The association between cognitive function and subsequent depression: a systematic review and meta-analysis

Abstract

Despite a growing interest in understanding the cognitive deficits associated with major depressive disorder (MDD), it is largely unknown whether such deficits exist before disorder onset or how they might influence the severity of subsequent illness. The purpose of the present study was to conduct a systematic review and meta-analysis of longitudinal datasets to determine whether cognitive function acts as a predictor of later MDD diagnosis or change in depression symptoms. Eligible studies included longitudinal designs with baseline measures of cognitive functioning, and later unipolar MDD diagnosis or symptom assessment. The systematic review identified 29 publications, representing 34 unique samples, and 121 749 participants, that met the inclusion/exclusion criteria. Quantitative meta-analysis demonstrated that higher cognitive function was associated with decreased levels of subsequent depression (r = -0.088, 95% confidence interval. -0.121 to -0.054, p < 0.001). However, sensitivity analyses revealed that this association is likely driven by concurrent depression symptoms at the time of cognitive assessment. Our review and meta-analysis indicate that the association between lower cognitive function and later depression is confounded by the presence of contemporaneous depression symptoms at the time of cognitive assessment. Thus, cognitive deficits predicting MDD likely represent deleterious effects of subclinical depression symptoms on performance rather than premorbid risk factors for disorder.

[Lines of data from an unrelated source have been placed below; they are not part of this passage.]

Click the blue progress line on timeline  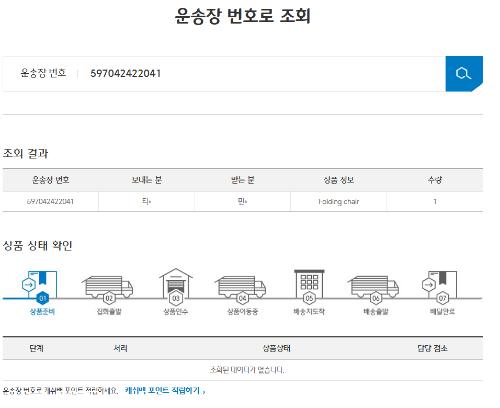19,299
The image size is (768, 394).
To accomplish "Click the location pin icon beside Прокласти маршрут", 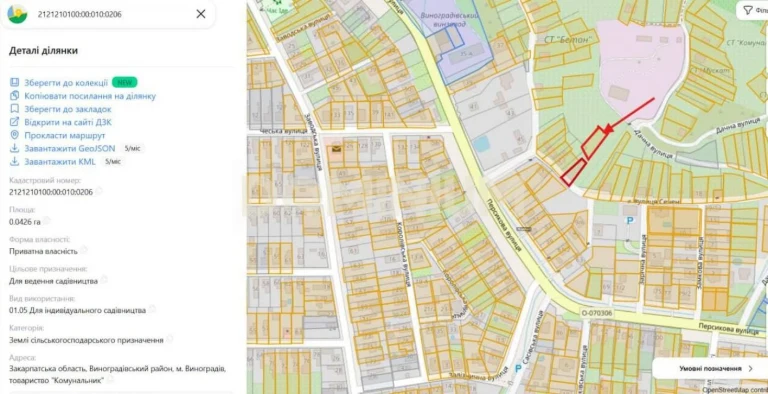I will (x=15, y=135).
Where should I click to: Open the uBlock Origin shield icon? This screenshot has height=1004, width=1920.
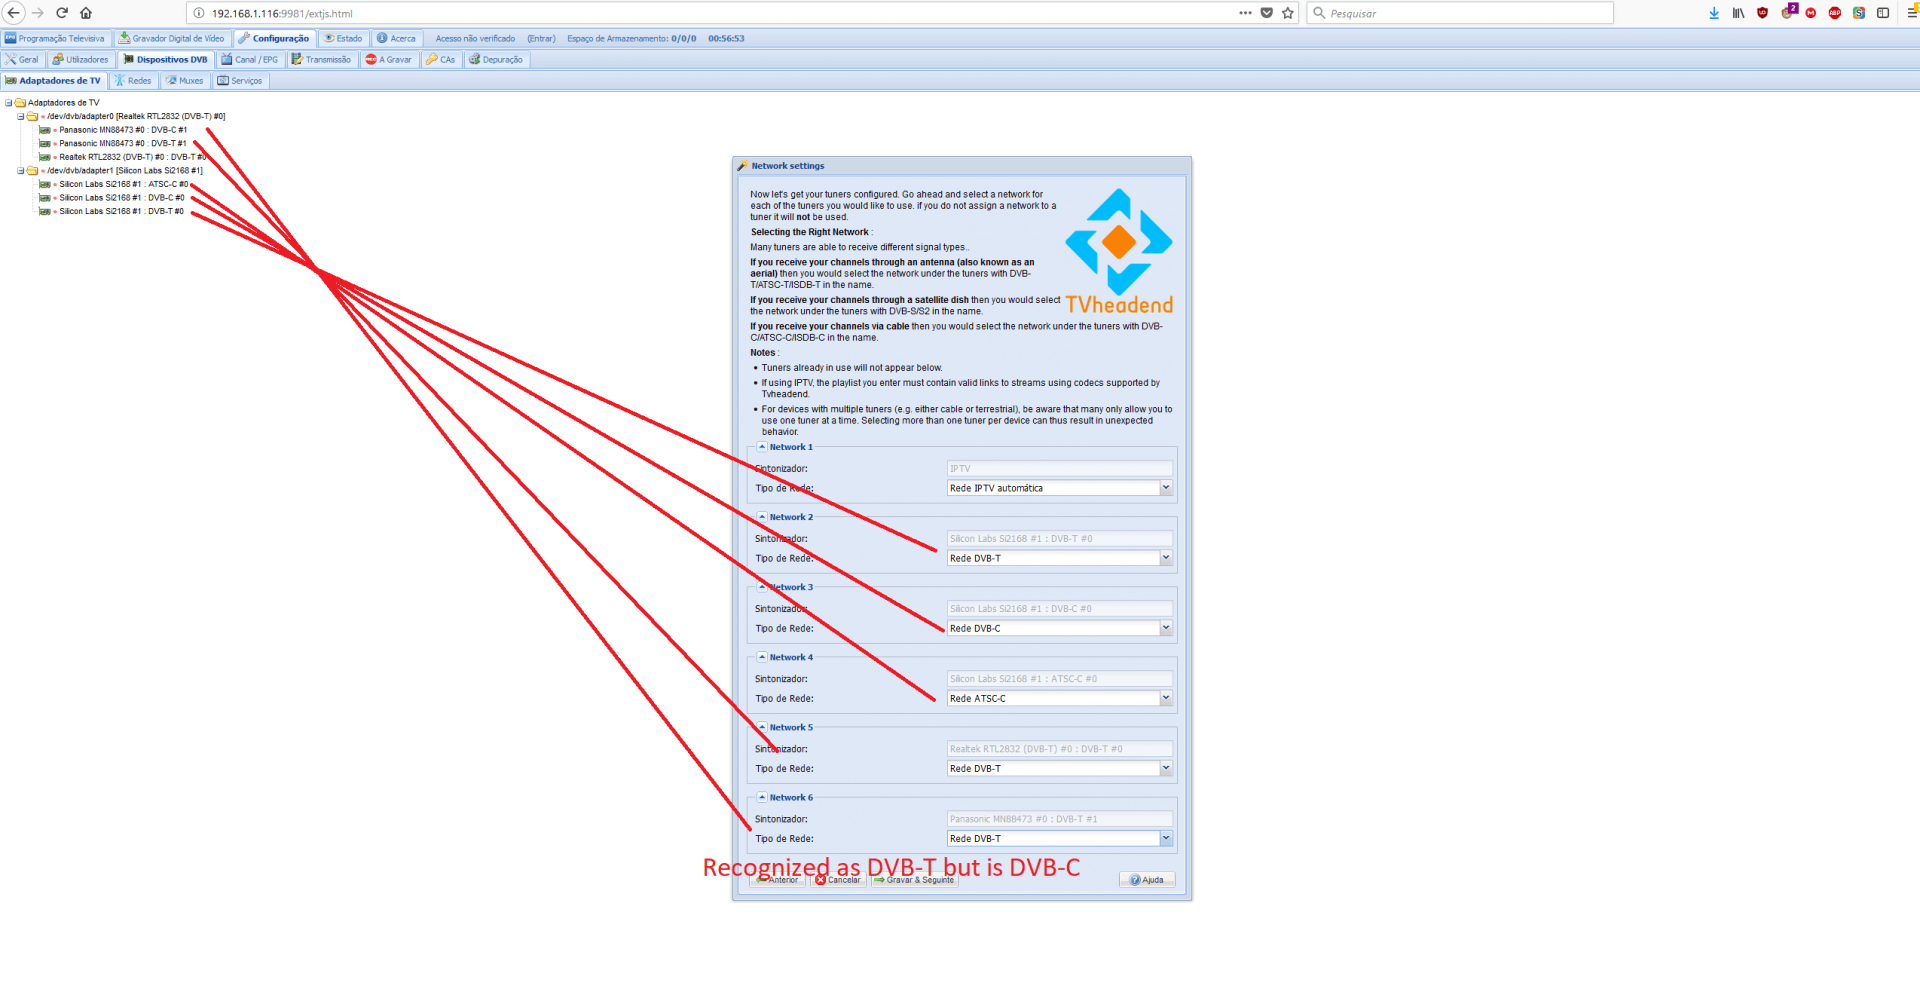tap(1762, 13)
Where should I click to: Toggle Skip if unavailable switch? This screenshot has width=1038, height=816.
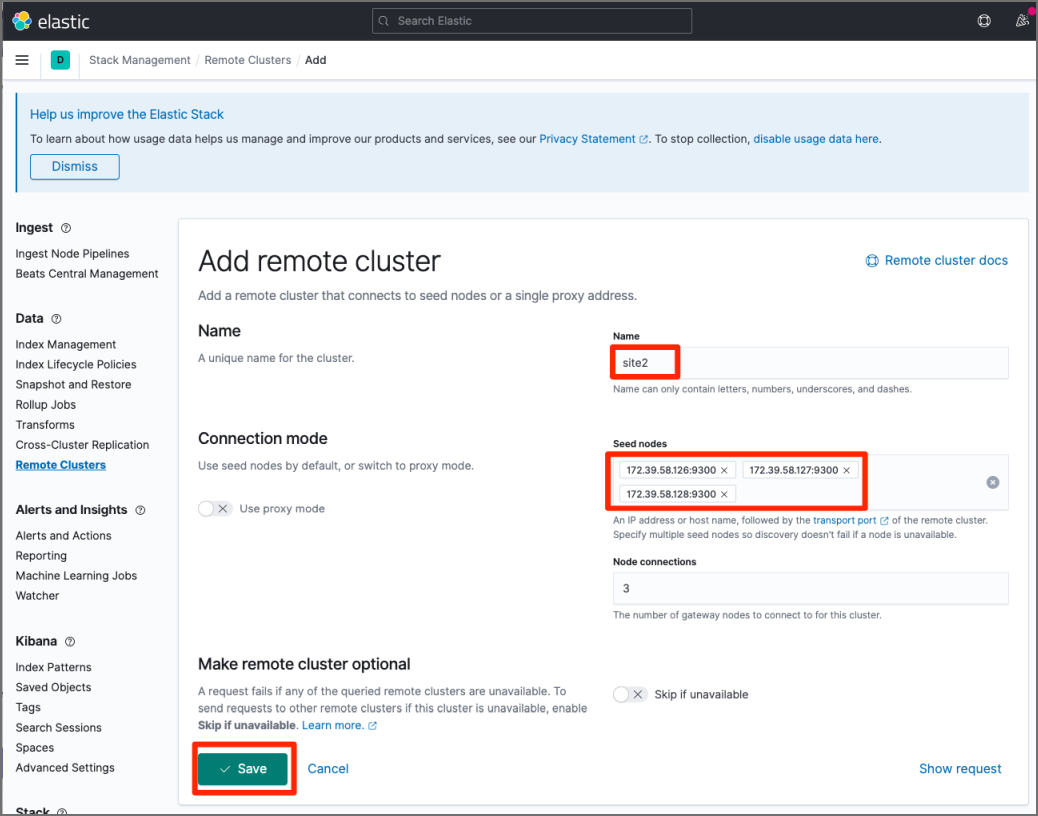(630, 694)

Keywords: Cognitive function; depression; intelligence; longitudinal; premorbid; risk.

Figure 1. Flow Diagram of the Search Process

Figure 2. Meta-Analysis of the Association Between Cognitive Function and Subsequent Depression

A forest plot for all studies that investigated associations between cognition and later depression. Results are reported as correlation coefficients denoted by squares, and 95% confidence intervals indicated by lines (effect sizes are converted to correlation coefficients if reported as odds ratios). Meta-analysis results are displayed as the diamond. The overall analysis found a significant effect of cognition on depression (r=−0.088; 95% CI: −0.121, −0.054; p<0.001).

Figure 3. Meta-analysis Comparing Values Adjusted for Baseline Depression Symptoms vs. Unadjusted

A Forest plot for analysis comparing results from a subset of the same set of studies reported in Figure 2 when using unadjusted values compared to using values that are adjusted for baseline depression. Effects are significant for unadjusted values (r=−0.120; 95% CI: −0.169, −0.070; p<0.001), but not for adjusted values (r=−0.032; 95% CI: −0.078, 0.014; p=0.169). Results are reported as correlation coefficients denoted by squares, and 95% confidence intervals indicated by lines. Meta-analysis results are displayed as diamonds.

Figure 4. Trim and Fill Funnel Plots for All Samples

Fisher’s Z, a measure of effect size, is plotted on the x-axis and the standard error is plotted on the y-axis. Larger studies appear toward the top of the graph and smaller studies towards the bottom. In the absence of publication bias, the studies are symmetrically distributed around the mean. Actual studies are shown in open circles and imputed studies would be shown in black circles. No additional studies would be expected in the opposite direction (to the right) of the observed effect, but an additional 11 studies are imputed to the left of the mean effect size. While the calculated effect size is −0.088 (95% CI: −0.121, −0.054), using Duval and Tweedie’s Trim and Fill Method, the imputed effect size estimate is larger at −0.137 (95% CI: −0.176, −0.099; imputed studies n=11).